Cloud Monitoring Flashcards
Amazon CloudWatch
- CloudWatch provides metrics for every services in AWS
- Metric is a variable to monitor (CPUUtilization, NetworkIn…)
- Metrics have timestamps
- Can create CloudWatch dashboards of metrics
Important Metrics:
* EC2 instances: CPU Utilization, Status Checks, Network (not RAM)
* Default metrics every 5 minutes
* Option for Detailed Monitoring ($$$): metrics every 1 minute
* EBS volumes: Disk Read/Writes
* S3 buckets: BucketSizeBytes, NumberOfObjects, AllRequests
* Billing: Total Estimated Charge (only in us-east-1)
* Service Limits: how much you’ve been using a service API
* Custom metrics: push your own metrics
CloudWatch Alarms:
* Alarms are used to trigger notifications for any metric
* Alarms actions:
* Auto Scaling: increase or decrease EC2 instances “desired” count
* EC2 Actions: stop, terminate, reboot or recover an EC2 instance
* SNS notifications: send a notification into an SNS topic
* Various options (sampling, %, max, min, etc…)
* Can choose the period on which to evaluate an alarm
* Example: create a billing alarm on the CloudWatch Billing metric
* Alarm States: OK. INSUFFICIENTDATA, ALARM
CloudWatch Logs:
* CloudWatch Logs can collect log from:
* Elastic Beanstalk: collection of logs from application
* ECS: collection from containers
* AWS Lambda: collection from function logs
* CloudTrail based on filter
* CloudWatch log agents: on EC2 machines or on-premises servers
* Route53: Log DNS queries
* Enables real-time monitoring of logs
* Adjustable CloudWatch Logs retention
CloudWatch Logs for EC2
* By default, no logs from your EC2 instance will go to CloudWatch
* You need to run a CloudWatch agent on EC2 to push the log files you want
* Make sure IAM permissions are correct
* The CloudWatch log agent can be setup on-premises too
Amazon EventBridge
(formerly CloudWatch Events)
?
AWS CloudTrail
- Provides governance, compliance and audit for your AWS Account
- CloudTrail is enabled by default!
- Audit API calls made within your AWS account
- Get a history of events / API calls made within your AWS Account by:
- Console
- SDK
- CLI
- AWS Services - Can put logs from CloudTrail into CloudWatch Logs or S3
- A trail can be applied to All Regions (default) or a single Region.

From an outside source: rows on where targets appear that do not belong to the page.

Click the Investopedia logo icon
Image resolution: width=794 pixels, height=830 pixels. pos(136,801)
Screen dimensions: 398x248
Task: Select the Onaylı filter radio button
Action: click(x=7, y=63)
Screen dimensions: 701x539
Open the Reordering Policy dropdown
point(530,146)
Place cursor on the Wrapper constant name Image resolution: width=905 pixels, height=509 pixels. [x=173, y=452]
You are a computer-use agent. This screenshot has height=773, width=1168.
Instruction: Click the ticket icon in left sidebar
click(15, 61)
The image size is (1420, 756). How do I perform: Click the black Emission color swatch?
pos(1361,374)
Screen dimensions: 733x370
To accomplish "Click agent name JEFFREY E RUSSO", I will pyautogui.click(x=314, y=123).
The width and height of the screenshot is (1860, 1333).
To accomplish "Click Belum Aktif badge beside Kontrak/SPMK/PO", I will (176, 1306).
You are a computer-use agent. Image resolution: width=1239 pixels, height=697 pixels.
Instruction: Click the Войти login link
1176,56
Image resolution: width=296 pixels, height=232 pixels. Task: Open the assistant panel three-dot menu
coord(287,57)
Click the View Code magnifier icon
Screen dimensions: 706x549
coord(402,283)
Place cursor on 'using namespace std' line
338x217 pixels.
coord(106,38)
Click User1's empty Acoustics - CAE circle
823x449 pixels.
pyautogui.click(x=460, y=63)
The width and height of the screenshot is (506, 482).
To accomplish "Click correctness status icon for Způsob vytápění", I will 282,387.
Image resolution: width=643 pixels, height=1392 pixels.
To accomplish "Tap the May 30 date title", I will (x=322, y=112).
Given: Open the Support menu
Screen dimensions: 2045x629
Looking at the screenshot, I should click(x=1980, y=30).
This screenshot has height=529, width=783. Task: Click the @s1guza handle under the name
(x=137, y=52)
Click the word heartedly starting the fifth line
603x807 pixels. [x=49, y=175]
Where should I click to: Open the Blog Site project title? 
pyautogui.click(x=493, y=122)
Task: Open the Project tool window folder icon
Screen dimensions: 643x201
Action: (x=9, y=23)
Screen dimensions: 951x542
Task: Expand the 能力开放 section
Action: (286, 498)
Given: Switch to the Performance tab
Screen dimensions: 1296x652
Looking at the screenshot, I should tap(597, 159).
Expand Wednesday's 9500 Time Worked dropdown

- If a resource is deleted in AWS, investigate CloudTrail first!
- CloudTrail Insights: automated analysis of your CloudTrail Events
AWS X-Ray
- Visual analysis of our applications
- Troubleshooting performance (bottlenecks)
- Understand dependencies in a microservice architecture
- Pinpoint service issues
- Review request behavior
- Find errors and exceptions
- Are we meeting time SLA?
- Where I am throttled?
- Identify users that are impacted
Amazon CodeGuru
- A ML-powered service for automated code reviews and application performance recommendations
- Provides two functionalities
- CodeGuru Reviewer: automated code reviews for static code analysis (development)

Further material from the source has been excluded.